The remainder of the walls and floor use much the same method as the core set above, with the exception of the mustard-coloured patterns. These were done with Vallejo Heavy Goldbrown with a wash of GW Agrax Earthshade in any recesses.

Cursed Cathedral
Probably my favourite of all the rooms (so much that I ordered a second set of this in the latest Kickstarter) is the Cursed Cathedral. This room seemed perfect to house cultists and an evil priest reading some dread sermon. I pictured the below setup as an encounter where the cultists are performing a resurrection rite on the prone figure atop the table. It’s a race against time to stop the ceremony before the figure awakens and joins the fight.
While the walls follow the same stone recipe as the core set, the window shutters are painted with GW Rhinox Hide, washed all over with GW Agrax Earthshade, and drybrushed with GW XV 88. The floor uses a base coat of GW Celestra Grey, washed with GW Agrax Earthshade, overbrushed with GW Celestra Grey, then drybrushed with GW Ulthuan Grey. The red sections are all GW Mephiston Red.
Dwarven Mine
I wasn’t sure about this room initially, but it’s turned out to be one of my favourites. The extra colour makes it stand out from the rest of the dungeon. I thought this would be a great place for a cave in with scattered mining equipment left behind as the miners fled something terrible they disturbed in the depths.
The wood follows the same recipe as the shutters in the Cursed Cathedral while the dusty floor is Vallejo Earth, washed with Agrax Earthshade (I used a whole lot of this stuff in this project), then drybrushed with Vallejo Earth and GW Ushabti Bone.
The Finished Dungeon
In all its glory, we have a fully playable dungeon which is a mere basic representation of what this kit can do. With it being so modular, you need never play the same layout twice. More corridors, bigger rooms; it’s all possible.

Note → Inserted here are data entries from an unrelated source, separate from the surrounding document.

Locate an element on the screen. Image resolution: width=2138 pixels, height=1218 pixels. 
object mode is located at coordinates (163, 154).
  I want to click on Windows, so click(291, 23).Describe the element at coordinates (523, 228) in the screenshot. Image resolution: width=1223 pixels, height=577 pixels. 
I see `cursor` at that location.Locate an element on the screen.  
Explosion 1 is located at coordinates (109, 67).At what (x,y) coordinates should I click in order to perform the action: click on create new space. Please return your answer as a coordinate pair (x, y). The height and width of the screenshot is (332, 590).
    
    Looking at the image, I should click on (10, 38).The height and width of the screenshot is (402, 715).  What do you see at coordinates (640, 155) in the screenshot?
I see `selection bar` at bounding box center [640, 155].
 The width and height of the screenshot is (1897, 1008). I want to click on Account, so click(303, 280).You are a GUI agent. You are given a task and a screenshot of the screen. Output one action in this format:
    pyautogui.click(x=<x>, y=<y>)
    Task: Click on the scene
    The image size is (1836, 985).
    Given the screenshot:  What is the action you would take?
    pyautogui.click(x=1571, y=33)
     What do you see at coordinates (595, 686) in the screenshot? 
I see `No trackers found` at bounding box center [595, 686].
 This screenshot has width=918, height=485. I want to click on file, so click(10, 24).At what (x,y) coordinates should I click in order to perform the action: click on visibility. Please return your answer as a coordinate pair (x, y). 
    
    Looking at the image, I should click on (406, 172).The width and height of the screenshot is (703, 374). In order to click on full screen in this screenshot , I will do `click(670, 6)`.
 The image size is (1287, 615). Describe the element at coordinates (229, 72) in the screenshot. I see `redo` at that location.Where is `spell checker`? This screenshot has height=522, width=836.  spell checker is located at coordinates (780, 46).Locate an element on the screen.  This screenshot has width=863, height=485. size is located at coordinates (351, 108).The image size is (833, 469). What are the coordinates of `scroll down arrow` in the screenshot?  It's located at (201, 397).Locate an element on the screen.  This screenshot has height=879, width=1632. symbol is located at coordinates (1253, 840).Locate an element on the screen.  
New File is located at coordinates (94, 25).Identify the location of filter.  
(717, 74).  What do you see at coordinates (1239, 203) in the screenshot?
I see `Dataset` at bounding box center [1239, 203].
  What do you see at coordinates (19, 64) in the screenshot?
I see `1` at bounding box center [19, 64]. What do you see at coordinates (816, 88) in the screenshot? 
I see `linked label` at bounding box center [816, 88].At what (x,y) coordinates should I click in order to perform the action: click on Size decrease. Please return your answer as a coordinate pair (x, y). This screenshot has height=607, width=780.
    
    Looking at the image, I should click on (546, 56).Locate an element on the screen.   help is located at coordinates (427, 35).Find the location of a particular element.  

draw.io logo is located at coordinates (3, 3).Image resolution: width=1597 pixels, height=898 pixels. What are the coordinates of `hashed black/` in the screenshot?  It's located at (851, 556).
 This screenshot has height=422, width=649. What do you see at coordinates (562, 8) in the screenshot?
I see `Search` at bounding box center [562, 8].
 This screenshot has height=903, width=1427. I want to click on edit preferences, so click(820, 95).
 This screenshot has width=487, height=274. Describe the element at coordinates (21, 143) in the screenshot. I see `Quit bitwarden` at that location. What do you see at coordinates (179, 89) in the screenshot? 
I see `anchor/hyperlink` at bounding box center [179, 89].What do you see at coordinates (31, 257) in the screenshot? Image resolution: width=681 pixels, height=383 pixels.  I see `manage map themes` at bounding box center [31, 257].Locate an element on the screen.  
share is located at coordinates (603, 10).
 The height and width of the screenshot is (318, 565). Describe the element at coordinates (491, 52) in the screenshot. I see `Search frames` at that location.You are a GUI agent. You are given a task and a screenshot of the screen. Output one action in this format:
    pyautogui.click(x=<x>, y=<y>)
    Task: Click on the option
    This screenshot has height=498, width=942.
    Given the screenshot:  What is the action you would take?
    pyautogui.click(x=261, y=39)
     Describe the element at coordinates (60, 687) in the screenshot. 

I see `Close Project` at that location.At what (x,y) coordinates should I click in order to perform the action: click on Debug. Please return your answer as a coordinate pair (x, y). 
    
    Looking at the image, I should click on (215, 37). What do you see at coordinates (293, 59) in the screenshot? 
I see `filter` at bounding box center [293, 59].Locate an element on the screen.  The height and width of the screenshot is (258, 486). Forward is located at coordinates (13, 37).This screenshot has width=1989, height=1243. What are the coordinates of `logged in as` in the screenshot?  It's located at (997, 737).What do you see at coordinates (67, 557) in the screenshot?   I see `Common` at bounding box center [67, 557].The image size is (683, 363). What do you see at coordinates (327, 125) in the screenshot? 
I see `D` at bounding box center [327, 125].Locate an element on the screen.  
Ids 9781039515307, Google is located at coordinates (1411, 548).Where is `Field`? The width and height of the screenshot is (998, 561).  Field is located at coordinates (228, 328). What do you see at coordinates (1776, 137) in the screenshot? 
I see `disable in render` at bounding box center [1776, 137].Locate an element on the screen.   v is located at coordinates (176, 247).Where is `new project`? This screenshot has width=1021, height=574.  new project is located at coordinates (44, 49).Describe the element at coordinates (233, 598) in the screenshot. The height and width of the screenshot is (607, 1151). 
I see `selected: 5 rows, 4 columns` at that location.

While this is more than serviceable for dozens of games, the next step is to wait for Dungeons and Lasers III to ship. I grabbed a few extra rooms, along with a sewers complex to create a bigger dungeon and to offer more configuration options. As part of that, I added some roofs to my pledge to see whether some of these rooms might work as standalone buildings in other tabletop wargames. The Cursed Cathedral should fit right into Warhammer 40k.